Publication Detail
Uncle Sam at the Gas Pump: Causes and Consequences of Regulating Gasoline Distribution
UCD-ITS-RP-93-06 Research Report Download PDF |
Suggested Citation:
Borenstein, Severin and Richard Gilbert (1993) Uncle Sam at the Gas Pump: Causes and Consequences of Regulating Gasoline Distribution. Institute of Transportation Studies, University of California, Davis, Research Report UCD-ITS-RP-93-06
The gasoline distribution industry has attracted more than its share of legislation to regulate prices and the means of supply. The Petroleum Marketing Practices Act of 1978 restricts the ability of integrated refiners – those oil refining companies that have both company-operated and franchised retail stations – to terminate franchise agreements and prohibits subsidization of gasoline marketing operations with funds from other petroleum-related operations. Five states have enacted laws that entirely prohibit gasoline refiners from directly operating retail gasoline stations. Recently, legislation has been proposed in the House and Senate to "enhance" competition in the gasoline distribution industry.
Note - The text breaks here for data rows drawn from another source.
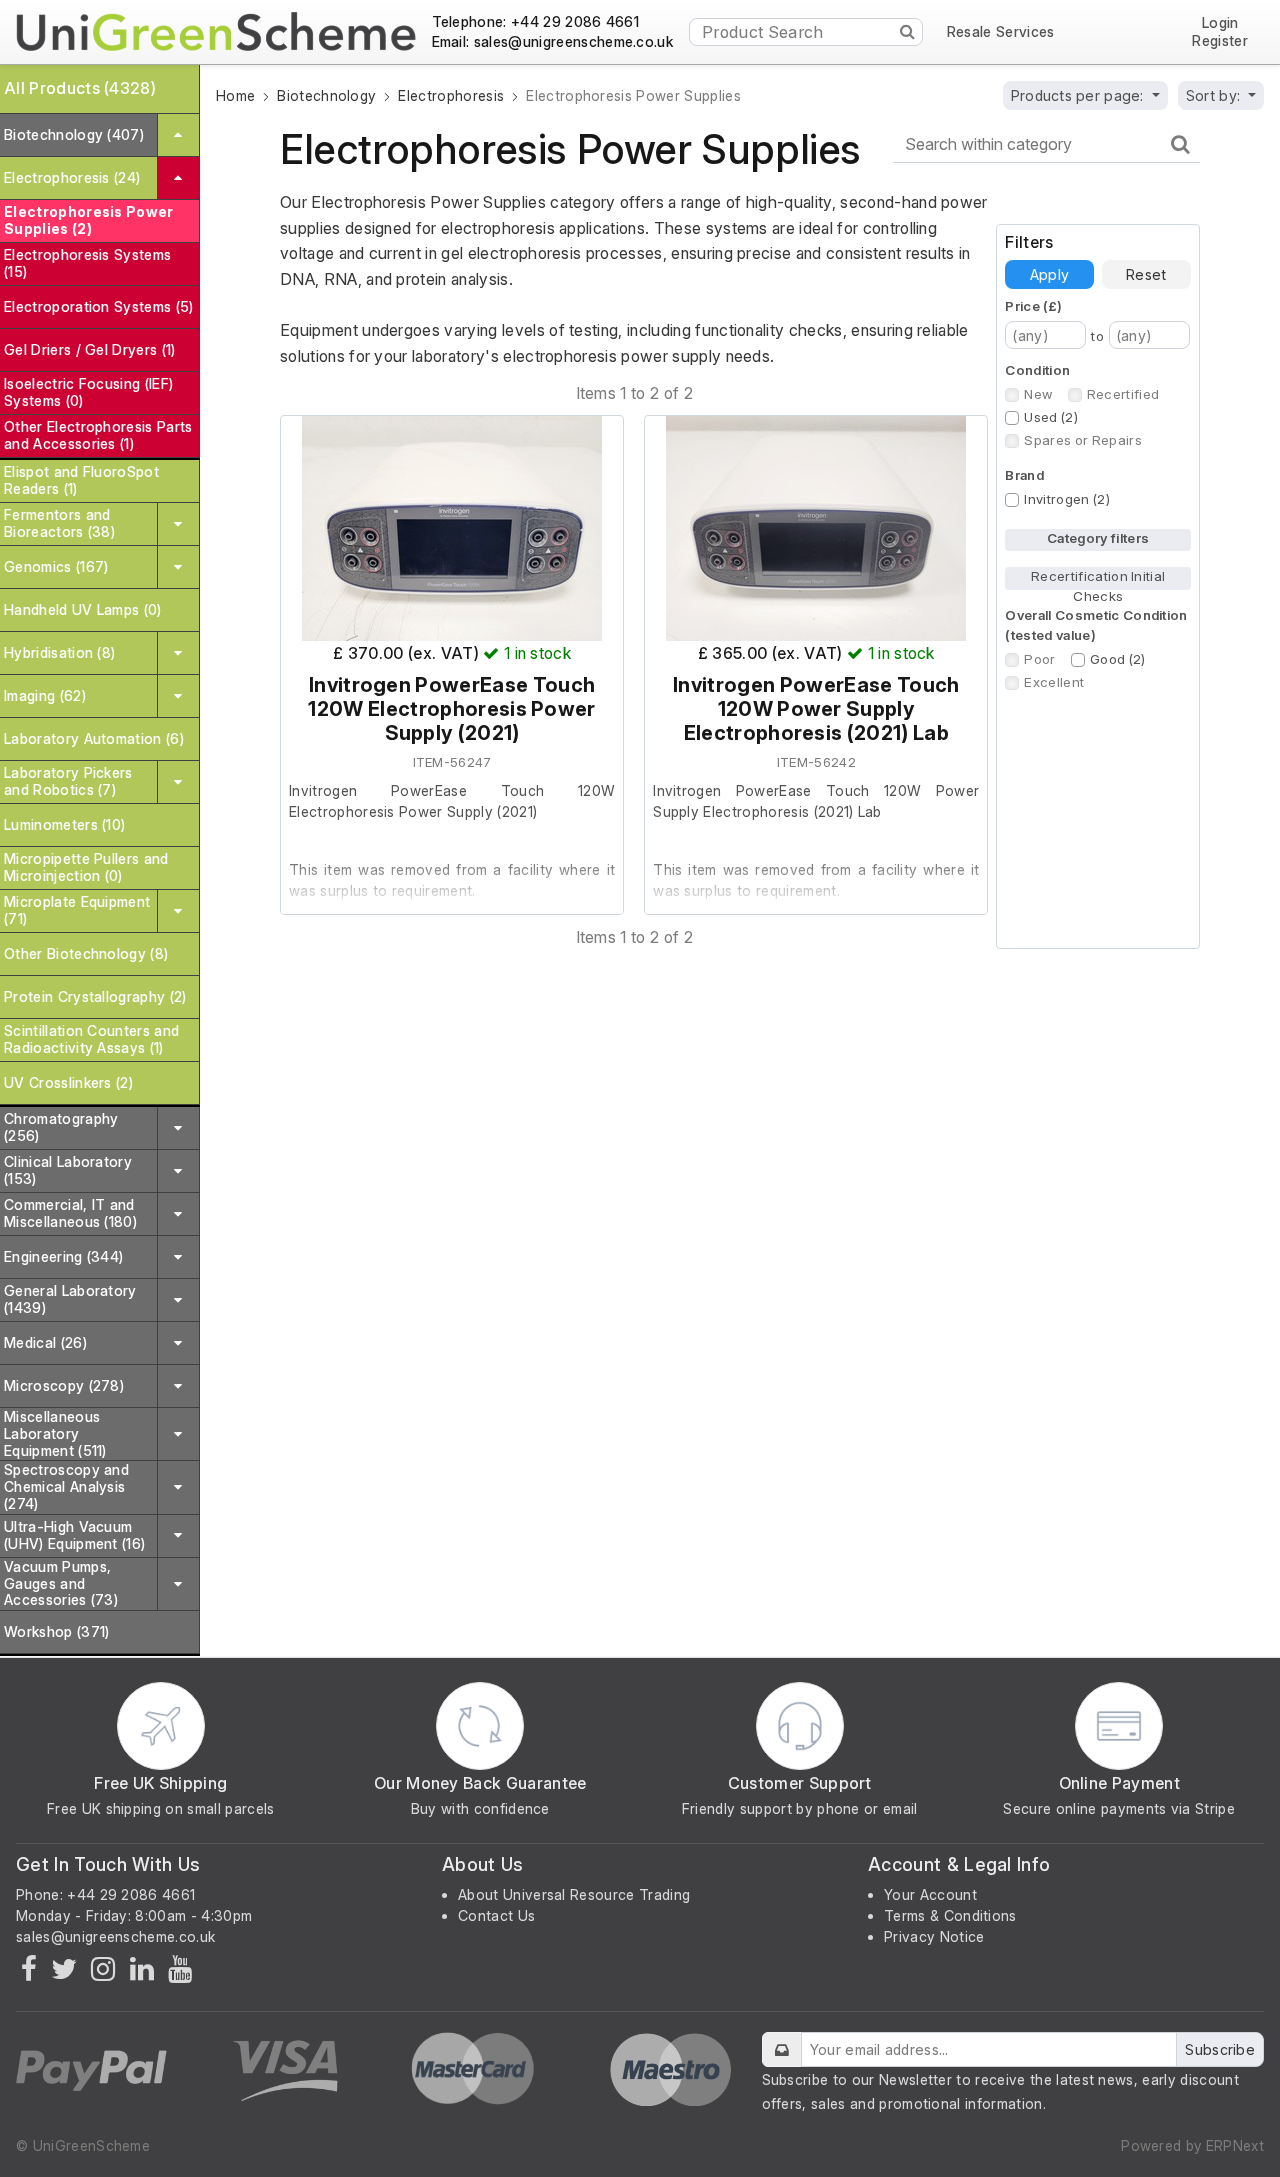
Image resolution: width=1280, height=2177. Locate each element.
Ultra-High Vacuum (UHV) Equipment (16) (74, 1535)
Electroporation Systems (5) (99, 306)
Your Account (930, 1894)
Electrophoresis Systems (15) (87, 263)
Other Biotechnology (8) (86, 953)
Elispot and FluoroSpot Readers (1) (81, 480)
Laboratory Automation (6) (94, 738)
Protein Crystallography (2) (95, 996)
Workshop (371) (56, 1631)
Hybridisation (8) (59, 652)
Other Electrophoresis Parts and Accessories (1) (98, 435)
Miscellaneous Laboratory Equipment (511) (55, 1433)
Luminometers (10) (64, 824)
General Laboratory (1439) (70, 1299)
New (1038, 394)
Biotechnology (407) (74, 134)
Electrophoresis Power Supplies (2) (89, 220)
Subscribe (1220, 2049)
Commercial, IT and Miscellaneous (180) (70, 1213)
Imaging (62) (45, 695)
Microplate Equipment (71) (77, 910)
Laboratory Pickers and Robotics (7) (68, 781)
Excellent (1054, 682)
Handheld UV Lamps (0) (83, 609)
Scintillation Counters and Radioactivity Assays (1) (91, 1039)
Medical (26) (45, 1342)
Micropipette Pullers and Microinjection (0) (86, 867)
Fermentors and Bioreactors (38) (59, 523)
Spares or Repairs (1082, 440)
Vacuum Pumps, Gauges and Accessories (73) (61, 1583)
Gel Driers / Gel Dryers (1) (90, 349)
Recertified (1123, 394)
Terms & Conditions (950, 1915)
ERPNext (1235, 2145)
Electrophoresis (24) (72, 177)
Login (1220, 23)
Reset (1146, 274)
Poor (1039, 659)
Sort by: (1215, 95)
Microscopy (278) (64, 1385)
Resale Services (1001, 32)
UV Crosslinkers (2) (68, 1082)
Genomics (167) (56, 566)
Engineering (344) (63, 1256)
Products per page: (1079, 95)
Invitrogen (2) (1066, 499)
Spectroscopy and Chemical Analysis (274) (66, 1486)
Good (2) (1118, 659)
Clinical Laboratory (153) (68, 1170)
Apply (1049, 274)
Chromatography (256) (61, 1127)
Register (1220, 41)
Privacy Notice (934, 1936)
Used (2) (1051, 417)
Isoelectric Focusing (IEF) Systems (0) (88, 392)
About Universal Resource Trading (574, 1894)
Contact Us (496, 1915)
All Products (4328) (80, 88)
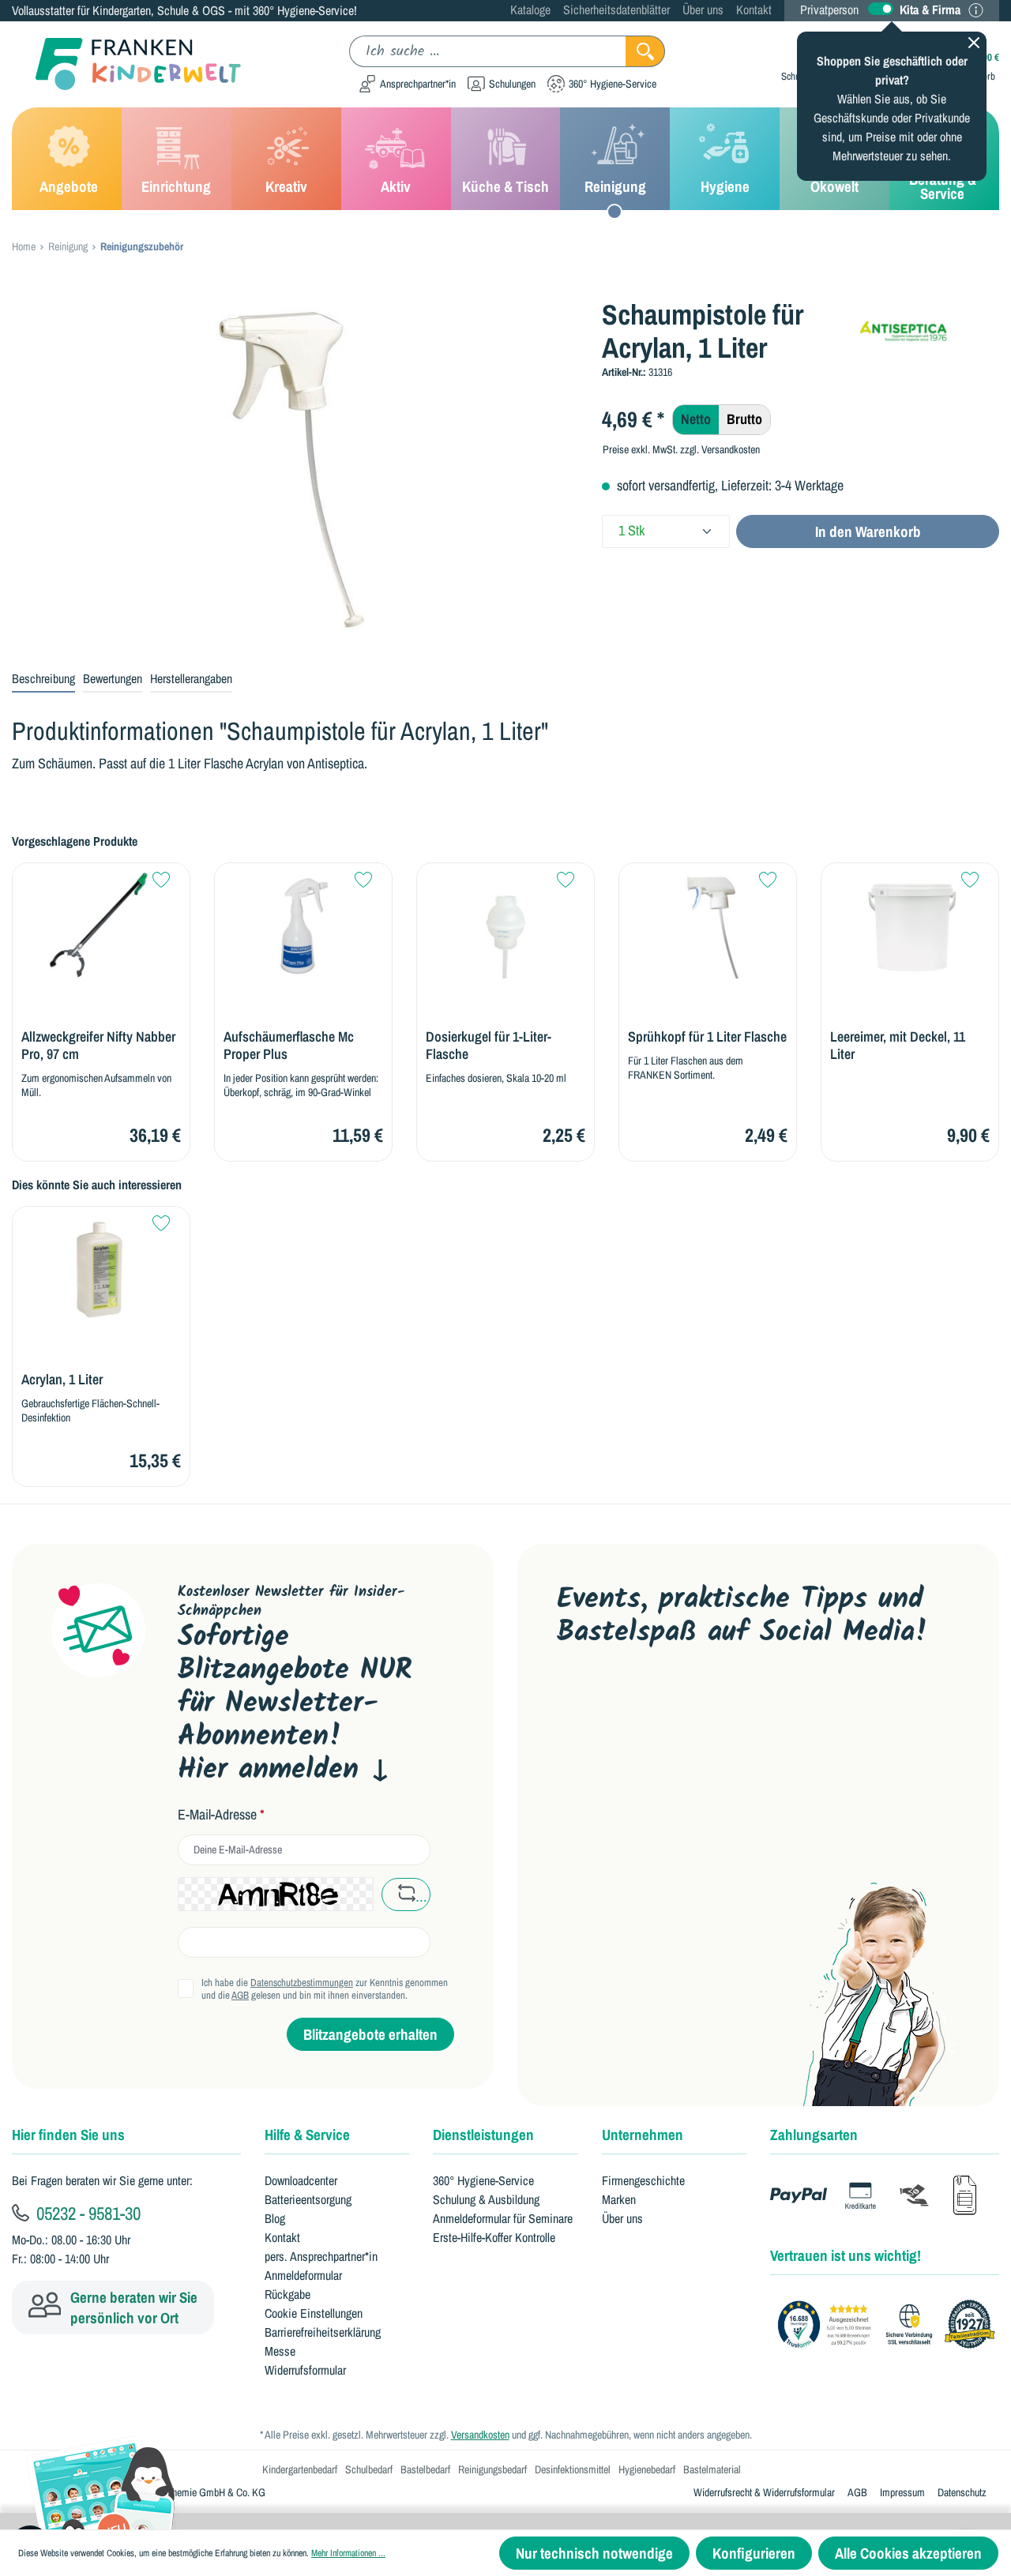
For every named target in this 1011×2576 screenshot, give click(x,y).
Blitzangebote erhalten (370, 2034)
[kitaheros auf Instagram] (722, 1702)
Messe (280, 2351)
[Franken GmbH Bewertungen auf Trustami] (890, 2325)
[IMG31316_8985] (294, 467)
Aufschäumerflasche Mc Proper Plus (289, 1045)
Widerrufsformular (305, 2370)
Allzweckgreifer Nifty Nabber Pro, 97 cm (98, 1045)
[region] (295, 467)
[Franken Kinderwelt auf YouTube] (571, 1703)
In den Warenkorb (868, 531)
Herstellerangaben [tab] (191, 678)
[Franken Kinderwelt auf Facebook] (622, 1702)
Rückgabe (287, 2294)
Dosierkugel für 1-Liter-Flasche (488, 1045)
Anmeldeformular (303, 2275)
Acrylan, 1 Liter (62, 1379)
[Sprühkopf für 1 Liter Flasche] (707, 925)
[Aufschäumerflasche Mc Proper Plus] (303, 925)
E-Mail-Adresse (221, 1814)
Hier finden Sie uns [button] (68, 2134)
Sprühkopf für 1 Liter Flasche (707, 1037)
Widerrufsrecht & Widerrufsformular (764, 2492)
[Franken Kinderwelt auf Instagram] (671, 1702)
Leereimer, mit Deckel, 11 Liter (897, 1045)
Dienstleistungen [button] (483, 2134)
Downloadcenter (301, 2180)
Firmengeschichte (643, 2180)
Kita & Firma (930, 9)
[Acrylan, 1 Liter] (101, 1268)
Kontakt (754, 9)
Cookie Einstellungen (314, 2313)
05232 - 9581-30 (86, 2212)
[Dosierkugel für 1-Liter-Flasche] (505, 925)
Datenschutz (962, 2492)
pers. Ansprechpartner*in (321, 2256)
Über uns (702, 9)
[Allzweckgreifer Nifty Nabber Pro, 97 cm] (101, 925)
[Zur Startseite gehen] (126, 64)
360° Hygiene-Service (483, 2180)
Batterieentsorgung (308, 2199)
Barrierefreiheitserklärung (323, 2332)
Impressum (902, 2492)
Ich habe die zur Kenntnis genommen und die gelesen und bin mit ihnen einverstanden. (324, 1989)
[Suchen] (645, 51)
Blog (275, 2218)
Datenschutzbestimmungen (301, 1982)
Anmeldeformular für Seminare (503, 2218)
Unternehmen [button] (642, 2134)
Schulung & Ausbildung (486, 2199)
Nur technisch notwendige (594, 2553)
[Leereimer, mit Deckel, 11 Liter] (910, 925)
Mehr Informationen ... (348, 2553)
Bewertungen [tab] (112, 678)
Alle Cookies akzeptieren (908, 2553)
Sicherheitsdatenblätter (616, 9)
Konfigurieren (753, 2553)
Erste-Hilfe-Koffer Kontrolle (494, 2237)
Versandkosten (480, 2435)
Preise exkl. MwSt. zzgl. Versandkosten (681, 449)
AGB (240, 1995)
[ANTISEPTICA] (927, 324)
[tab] (43, 679)
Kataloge (530, 9)
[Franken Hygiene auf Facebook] (771, 1702)
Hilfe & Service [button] (307, 2134)
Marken (619, 2199)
These proposals generally require an integrated refiner to set prices at its company-operated retail stations above its wholesale prices by the full cost of retail distribution and marketing. The bills are argued to enhance competition by protecting independent gasoline retailers from alleged predatory behavior by integrated refiners. In the absence of such legislation, the proponents argue, integrated refiners will squeeze retail margins to the point that they will drive the independent retailers out of business. In response to such concerns, these bills would also prohibit any attempt by an integrated refiner to limit or reduce the retail prices that its franchised dealers charge. Are there problems in retail distribution of gasoline that need fixing? Would the legislation currently under consideration in Congress be effective in addressing these problems? We review the evidence and find that claims for needed regulation are at best difficult to substantiate. The arguments made to support the claims are flawed both in their economic reasoning and their interpretation of the facts. Furthermore, the possible disruptions of efficient market operation that could result from the proposed bills range from intermittent inconvenience and above-cost pricing to long run inefficiencies causing higher prices and possible supply disruptions.